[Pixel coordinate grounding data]
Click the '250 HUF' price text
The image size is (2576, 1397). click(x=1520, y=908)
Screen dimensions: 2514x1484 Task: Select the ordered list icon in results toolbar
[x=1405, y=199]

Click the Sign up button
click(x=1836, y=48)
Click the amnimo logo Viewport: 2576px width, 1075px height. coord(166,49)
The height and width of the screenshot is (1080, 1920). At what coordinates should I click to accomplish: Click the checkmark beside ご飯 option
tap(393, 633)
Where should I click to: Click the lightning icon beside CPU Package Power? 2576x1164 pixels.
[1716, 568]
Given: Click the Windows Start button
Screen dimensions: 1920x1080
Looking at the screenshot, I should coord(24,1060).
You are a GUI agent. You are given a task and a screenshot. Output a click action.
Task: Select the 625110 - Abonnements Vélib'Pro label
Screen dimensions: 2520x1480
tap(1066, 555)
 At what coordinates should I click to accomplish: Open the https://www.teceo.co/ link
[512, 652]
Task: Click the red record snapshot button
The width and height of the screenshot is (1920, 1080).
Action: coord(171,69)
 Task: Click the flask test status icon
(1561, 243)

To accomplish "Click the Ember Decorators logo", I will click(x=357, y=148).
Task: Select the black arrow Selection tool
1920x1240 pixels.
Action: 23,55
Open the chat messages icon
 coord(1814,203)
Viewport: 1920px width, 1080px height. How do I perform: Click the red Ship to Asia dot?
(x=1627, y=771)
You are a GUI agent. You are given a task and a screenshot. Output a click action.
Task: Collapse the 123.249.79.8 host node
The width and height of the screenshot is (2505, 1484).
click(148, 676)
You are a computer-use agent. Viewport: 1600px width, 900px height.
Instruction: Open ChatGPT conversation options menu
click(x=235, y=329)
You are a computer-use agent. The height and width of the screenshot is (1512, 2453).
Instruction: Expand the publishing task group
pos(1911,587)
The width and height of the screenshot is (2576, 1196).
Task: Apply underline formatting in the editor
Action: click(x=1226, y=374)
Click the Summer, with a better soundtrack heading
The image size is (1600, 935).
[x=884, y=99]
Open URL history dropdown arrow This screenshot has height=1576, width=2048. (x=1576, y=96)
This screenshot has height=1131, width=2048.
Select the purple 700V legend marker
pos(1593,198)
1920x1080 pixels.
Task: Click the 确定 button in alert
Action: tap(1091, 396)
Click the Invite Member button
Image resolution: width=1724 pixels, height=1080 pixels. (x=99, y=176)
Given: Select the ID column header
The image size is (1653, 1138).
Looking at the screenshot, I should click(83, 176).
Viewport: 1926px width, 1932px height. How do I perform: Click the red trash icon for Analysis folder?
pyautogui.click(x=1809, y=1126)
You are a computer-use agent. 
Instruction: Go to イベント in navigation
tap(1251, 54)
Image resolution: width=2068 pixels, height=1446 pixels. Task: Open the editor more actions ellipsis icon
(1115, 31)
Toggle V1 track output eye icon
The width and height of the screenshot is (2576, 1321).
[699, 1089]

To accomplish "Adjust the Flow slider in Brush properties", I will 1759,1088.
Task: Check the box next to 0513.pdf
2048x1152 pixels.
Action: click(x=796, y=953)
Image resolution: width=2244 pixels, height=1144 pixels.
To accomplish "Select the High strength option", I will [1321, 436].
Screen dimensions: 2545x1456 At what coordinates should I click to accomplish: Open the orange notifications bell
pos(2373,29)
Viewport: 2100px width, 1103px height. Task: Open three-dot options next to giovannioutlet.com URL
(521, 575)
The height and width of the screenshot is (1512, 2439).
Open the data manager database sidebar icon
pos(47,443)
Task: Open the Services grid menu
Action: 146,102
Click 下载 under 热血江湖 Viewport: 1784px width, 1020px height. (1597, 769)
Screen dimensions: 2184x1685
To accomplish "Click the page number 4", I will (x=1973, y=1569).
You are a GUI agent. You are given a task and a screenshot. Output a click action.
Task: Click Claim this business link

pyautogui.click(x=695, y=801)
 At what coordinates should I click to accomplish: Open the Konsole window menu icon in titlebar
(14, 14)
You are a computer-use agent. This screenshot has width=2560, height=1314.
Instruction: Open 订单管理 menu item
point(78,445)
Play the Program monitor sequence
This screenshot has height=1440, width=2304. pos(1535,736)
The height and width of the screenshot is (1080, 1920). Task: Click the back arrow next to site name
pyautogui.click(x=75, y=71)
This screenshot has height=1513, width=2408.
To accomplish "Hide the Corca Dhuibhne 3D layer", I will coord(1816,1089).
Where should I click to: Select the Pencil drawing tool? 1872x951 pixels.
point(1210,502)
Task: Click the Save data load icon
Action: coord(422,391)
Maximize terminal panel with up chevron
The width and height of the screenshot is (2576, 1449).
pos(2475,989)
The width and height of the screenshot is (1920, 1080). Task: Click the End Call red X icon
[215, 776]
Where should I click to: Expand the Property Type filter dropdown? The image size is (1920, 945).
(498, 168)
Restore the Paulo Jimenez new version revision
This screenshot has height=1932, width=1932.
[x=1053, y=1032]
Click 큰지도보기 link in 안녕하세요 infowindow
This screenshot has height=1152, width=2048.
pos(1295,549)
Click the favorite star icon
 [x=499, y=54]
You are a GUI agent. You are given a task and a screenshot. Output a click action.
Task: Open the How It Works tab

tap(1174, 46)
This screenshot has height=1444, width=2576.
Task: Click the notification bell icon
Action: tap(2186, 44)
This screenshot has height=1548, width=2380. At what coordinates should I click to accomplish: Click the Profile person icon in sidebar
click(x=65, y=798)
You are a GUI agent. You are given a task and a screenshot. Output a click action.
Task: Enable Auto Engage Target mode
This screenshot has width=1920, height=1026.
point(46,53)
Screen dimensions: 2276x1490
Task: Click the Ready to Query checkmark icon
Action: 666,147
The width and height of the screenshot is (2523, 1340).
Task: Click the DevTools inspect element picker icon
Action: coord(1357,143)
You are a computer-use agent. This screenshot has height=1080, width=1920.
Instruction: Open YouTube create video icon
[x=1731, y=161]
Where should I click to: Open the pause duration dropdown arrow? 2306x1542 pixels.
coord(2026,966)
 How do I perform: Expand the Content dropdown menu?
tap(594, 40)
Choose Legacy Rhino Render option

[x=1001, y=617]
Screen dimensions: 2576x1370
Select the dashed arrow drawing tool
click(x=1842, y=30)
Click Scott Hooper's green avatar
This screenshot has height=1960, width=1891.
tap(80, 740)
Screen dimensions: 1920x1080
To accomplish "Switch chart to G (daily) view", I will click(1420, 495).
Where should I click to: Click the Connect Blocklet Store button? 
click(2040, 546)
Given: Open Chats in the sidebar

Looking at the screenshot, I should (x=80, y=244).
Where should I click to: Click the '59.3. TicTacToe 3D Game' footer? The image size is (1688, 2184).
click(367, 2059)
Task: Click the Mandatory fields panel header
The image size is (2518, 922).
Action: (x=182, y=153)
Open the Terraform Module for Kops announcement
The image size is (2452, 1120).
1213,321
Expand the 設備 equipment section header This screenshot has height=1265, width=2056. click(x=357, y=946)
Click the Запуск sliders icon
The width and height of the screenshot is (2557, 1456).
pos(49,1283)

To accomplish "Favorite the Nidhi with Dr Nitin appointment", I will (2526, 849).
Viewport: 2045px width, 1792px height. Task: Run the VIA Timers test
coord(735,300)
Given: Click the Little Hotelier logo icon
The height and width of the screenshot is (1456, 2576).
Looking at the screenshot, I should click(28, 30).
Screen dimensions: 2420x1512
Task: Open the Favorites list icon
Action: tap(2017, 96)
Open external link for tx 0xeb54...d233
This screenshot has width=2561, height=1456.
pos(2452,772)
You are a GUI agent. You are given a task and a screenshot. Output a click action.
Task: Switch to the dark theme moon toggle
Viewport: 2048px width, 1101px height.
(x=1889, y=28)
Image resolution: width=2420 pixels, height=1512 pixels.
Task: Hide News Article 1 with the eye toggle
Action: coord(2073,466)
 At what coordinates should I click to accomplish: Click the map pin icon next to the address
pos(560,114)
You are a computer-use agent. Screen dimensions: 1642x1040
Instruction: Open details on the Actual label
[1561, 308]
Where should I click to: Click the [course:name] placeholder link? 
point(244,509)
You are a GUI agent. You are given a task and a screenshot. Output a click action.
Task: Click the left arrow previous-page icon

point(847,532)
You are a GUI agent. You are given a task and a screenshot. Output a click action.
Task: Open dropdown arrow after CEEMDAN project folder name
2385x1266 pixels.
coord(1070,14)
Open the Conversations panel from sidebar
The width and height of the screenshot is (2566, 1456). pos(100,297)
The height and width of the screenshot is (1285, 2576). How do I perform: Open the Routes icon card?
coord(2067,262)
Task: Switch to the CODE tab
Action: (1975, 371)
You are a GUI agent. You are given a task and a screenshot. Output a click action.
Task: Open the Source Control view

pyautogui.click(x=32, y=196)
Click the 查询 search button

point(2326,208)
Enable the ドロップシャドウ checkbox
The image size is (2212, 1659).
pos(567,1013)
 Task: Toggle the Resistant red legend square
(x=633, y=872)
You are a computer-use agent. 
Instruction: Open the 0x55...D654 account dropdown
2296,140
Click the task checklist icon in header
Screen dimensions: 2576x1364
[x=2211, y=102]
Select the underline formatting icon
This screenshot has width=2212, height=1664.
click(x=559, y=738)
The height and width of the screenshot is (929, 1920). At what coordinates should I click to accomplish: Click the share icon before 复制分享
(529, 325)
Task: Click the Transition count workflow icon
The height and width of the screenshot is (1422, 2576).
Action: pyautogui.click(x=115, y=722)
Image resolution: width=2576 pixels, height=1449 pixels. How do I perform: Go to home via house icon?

### Task description
Output the lines above exactly, but only those between the line holding "Screen dimensions: 2576x1370" and the line holding "Given: Click the Little Hotelier logo icon", inclusive.

### Task answer
Screen dimensions: 2576x1370
Select the dashed arrow drawing tool
click(x=1842, y=30)
Click Scott Hooper's green avatar
This screenshot has height=1960, width=1891.
tap(80, 740)
Screen dimensions: 1920x1080
To accomplish "Switch chart to G (daily) view", I will click(1420, 495).
Where should I click to: Click the Connect Blocklet Store button? 
click(2040, 546)
Given: Open Chats in the sidebar

Looking at the screenshot, I should (x=80, y=244).
Where should I click to: Click the '59.3. TicTacToe 3D Game' footer? The image size is (1688, 2184).
click(367, 2059)
Task: Click the Mandatory fields panel header
The image size is (2518, 922).
Action: (x=182, y=153)
Open the Terraform Module for Kops announcement
The image size is (2452, 1120).
1213,321
Expand the 設備 equipment section header This screenshot has height=1265, width=2056. click(x=357, y=946)
Click the Запуск sliders icon
The width and height of the screenshot is (2557, 1456).
pos(49,1283)

To accomplish "Favorite the Nidhi with Dr Nitin appointment", I will (2526, 849).
Viewport: 2045px width, 1792px height. Task: Run the VIA Timers test
coord(735,300)
Given: Click the Little Hotelier logo icon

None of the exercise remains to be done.